Property taxes are duties paid by property owners to the government in which the latter uses to fund services in a community. These services include public education, emergency services, the police department, and even road maintenance. Taxes are the lifeblood of the government, so if no one pays them, the government would be disabled.

According to a 2018 report by the Urban Institute, property taxes account for $547 billion worth of revenue for state and local governments.

The second-largest expense, after mortgage, of any homeowner is property taxes. The cost of property taxes differs from state to state, but according to the latest data, the average property tax on a single-family home was $3,719.

While taxes are the lifeblood of the government, it would be unfair to charge rates that would cause injustice to its constituents. For example, charging extremely high property taxes can make homes unaffordable for retirees living on fixed incomes, those who just lost their jobs, or anyone who’s been hit by an economic downturn.

How property taxes are calculated

Property tax rates depend on where your property is situated. Usually, property taxes are calculated as a percentage of either the fair market value or the assessed value of your property.

The assessed value of a property is determined solely for tax purposes. Your property may have an X amount of market value, but its assessed value, determined by an assessor, may or may not be the same figure. The fair market value is essentially the selling price of the property based on what sellers and buyers agree to for similar properties in your area.

Are Property Taxes Absolute

There’s a saying that death and taxes are two other things in this world that are constant. Therefore, the short answer is that yes, property taxes are absolute. There’s no running away from them but the good news is that there are exemptions.

There are ways to reduce the amount of property tax required to pay. Some states grant exemptions for homestead use, while others do not. Some states also grant certain exemptions based on disability, veterans, or the elderly.
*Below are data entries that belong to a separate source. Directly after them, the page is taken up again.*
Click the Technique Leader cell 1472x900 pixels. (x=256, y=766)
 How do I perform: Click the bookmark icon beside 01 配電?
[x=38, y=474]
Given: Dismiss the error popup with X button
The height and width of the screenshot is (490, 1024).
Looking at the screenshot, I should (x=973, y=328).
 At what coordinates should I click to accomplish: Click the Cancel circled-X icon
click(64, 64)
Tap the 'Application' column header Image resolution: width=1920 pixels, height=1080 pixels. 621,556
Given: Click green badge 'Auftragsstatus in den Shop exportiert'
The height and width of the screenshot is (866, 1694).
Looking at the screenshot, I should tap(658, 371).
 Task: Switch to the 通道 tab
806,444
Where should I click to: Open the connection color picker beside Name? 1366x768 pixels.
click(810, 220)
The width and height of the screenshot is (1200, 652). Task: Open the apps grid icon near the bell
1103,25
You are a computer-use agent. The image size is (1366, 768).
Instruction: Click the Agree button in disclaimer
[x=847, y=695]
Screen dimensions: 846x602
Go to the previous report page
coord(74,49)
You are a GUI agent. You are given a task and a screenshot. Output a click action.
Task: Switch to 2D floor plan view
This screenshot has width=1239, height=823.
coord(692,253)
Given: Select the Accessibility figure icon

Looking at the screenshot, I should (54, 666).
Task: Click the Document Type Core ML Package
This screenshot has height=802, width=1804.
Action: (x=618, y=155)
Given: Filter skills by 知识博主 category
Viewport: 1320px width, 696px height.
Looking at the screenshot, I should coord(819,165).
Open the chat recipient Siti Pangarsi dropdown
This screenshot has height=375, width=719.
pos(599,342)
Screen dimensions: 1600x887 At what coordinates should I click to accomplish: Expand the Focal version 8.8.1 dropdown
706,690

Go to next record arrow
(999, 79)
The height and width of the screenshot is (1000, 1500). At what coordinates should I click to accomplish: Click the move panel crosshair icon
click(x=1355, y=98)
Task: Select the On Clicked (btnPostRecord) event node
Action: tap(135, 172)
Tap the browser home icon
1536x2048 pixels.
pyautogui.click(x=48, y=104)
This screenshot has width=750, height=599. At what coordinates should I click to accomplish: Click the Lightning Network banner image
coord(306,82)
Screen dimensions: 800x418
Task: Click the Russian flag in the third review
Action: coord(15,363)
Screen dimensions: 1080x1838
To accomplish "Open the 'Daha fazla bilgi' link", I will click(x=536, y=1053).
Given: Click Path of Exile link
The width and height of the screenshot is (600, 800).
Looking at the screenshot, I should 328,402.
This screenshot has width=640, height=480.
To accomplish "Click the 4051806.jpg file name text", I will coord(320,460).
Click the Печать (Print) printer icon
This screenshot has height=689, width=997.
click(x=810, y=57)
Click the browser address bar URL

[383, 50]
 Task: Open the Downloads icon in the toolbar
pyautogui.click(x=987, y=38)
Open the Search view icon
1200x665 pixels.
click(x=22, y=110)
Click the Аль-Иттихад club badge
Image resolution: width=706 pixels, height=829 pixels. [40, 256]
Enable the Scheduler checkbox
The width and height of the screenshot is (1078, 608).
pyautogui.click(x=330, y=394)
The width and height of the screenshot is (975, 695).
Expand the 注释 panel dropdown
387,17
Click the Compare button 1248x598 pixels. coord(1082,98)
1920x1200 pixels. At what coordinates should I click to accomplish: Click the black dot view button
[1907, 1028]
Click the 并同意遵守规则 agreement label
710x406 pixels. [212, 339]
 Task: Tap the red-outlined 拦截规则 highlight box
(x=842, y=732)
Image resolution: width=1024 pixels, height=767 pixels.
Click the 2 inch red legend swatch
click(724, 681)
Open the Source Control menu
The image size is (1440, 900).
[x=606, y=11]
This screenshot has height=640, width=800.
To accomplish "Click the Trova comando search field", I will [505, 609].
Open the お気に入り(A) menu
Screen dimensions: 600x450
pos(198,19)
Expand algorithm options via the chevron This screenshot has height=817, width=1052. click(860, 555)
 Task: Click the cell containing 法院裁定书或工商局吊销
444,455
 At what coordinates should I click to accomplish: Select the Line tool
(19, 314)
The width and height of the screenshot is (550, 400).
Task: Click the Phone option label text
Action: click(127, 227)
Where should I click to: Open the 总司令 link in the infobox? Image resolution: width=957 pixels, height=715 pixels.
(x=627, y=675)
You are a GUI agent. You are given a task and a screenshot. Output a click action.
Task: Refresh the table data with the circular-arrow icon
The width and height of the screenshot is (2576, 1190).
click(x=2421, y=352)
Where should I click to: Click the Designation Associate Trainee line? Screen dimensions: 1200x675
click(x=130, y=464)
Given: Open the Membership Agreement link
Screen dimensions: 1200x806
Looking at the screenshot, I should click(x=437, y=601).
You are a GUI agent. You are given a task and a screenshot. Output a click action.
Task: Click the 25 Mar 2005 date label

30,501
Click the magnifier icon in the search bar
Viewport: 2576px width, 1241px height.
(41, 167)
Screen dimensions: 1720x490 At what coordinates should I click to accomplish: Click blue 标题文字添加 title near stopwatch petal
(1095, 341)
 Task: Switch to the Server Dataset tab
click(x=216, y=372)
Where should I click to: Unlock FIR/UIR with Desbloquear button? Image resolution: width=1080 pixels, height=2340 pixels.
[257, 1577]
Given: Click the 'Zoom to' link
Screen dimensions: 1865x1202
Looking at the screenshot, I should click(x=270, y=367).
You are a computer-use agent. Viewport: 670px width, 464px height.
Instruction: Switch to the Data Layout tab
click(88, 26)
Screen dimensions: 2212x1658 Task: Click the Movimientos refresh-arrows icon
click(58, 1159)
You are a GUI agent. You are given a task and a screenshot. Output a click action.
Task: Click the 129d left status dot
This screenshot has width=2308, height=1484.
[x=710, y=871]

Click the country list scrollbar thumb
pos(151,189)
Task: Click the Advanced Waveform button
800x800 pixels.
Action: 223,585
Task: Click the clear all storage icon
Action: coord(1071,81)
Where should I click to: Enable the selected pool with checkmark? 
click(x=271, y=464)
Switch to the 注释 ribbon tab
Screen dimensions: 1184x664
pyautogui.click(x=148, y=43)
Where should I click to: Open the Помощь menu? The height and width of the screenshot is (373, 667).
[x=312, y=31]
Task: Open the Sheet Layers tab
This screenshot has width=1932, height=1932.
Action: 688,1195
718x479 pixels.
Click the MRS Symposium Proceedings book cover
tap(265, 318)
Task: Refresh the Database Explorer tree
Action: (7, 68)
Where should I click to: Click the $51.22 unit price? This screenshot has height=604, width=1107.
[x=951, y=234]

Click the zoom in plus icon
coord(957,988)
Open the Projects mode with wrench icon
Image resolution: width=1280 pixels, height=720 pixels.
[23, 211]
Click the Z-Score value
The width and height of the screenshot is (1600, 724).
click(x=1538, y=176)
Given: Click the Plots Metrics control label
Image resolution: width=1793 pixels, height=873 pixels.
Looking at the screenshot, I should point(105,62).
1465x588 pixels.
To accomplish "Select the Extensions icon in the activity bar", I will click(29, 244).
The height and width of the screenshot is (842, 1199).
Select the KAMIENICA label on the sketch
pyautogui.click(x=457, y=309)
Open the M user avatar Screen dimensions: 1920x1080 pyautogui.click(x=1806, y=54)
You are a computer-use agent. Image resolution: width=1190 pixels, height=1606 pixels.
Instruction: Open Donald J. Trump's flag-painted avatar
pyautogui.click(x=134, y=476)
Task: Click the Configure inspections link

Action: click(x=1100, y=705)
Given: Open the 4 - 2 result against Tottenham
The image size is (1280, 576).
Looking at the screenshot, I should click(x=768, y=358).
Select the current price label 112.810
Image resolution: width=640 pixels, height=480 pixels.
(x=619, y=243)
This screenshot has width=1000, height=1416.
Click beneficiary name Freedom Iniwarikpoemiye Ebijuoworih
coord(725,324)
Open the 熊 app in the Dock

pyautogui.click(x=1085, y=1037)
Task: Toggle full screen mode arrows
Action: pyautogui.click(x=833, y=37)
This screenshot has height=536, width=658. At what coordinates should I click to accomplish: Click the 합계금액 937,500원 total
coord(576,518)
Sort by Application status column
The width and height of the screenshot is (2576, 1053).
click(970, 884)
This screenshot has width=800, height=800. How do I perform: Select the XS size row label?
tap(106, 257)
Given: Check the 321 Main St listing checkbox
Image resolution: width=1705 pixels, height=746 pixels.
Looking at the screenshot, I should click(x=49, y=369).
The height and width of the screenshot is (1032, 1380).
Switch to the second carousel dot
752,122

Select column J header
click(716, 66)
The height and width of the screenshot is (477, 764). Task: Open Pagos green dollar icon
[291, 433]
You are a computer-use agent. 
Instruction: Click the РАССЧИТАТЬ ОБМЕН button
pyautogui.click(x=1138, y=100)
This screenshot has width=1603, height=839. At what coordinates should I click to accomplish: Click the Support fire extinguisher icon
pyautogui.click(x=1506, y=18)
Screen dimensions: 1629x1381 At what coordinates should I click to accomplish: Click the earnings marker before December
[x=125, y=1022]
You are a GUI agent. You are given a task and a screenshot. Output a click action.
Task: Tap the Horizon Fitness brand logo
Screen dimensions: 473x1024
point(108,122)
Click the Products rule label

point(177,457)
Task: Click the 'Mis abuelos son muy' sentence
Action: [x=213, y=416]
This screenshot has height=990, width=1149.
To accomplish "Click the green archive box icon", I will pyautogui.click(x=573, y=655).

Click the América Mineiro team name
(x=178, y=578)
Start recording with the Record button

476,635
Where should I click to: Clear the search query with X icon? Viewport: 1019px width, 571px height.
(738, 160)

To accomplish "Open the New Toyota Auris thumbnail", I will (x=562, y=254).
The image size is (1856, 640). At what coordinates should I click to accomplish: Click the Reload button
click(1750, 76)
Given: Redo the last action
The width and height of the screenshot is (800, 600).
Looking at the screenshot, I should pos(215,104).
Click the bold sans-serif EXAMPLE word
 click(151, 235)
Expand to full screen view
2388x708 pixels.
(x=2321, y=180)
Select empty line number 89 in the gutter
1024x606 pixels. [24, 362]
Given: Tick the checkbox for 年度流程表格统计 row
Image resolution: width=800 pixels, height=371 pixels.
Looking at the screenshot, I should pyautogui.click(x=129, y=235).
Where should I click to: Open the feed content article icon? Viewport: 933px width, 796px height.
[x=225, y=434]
It’s best to consult with a local real estate practitioner to help you out with this issue.

You may also use the amount you paid for property taxes and deduct it from your income taxes. Taxpayers take advantage of this because they can get more money back than they would if they took a standard deduction. They use a Schedule A form to show how much money they spent on each line item. These items include medical expenses, gifts to charity, and state and local taxes (SALT). The SALT deduction is currently capped at $10,000.

How to pay property taxes

Most homeowners set aside a sum of money for property taxes every month through their mortgage payments. Your lender or servicer puts the tax money into an escrow account until it’s time to pay.

If you aren’t sure if property taxes are part of your mortgage payments, we suggest you check with your loan officer and ask for a document regarding this arrangement. If you already have an escrow set up for your property taxes, you should be receiving a Form 1098 from your lender each year.

At Total Lending Concepts, we’re more than just a mortgage company. We are an “all hands on deck to help you get into the home of your dreams” company. CONTACT US TODAY to learn more about how we can help you.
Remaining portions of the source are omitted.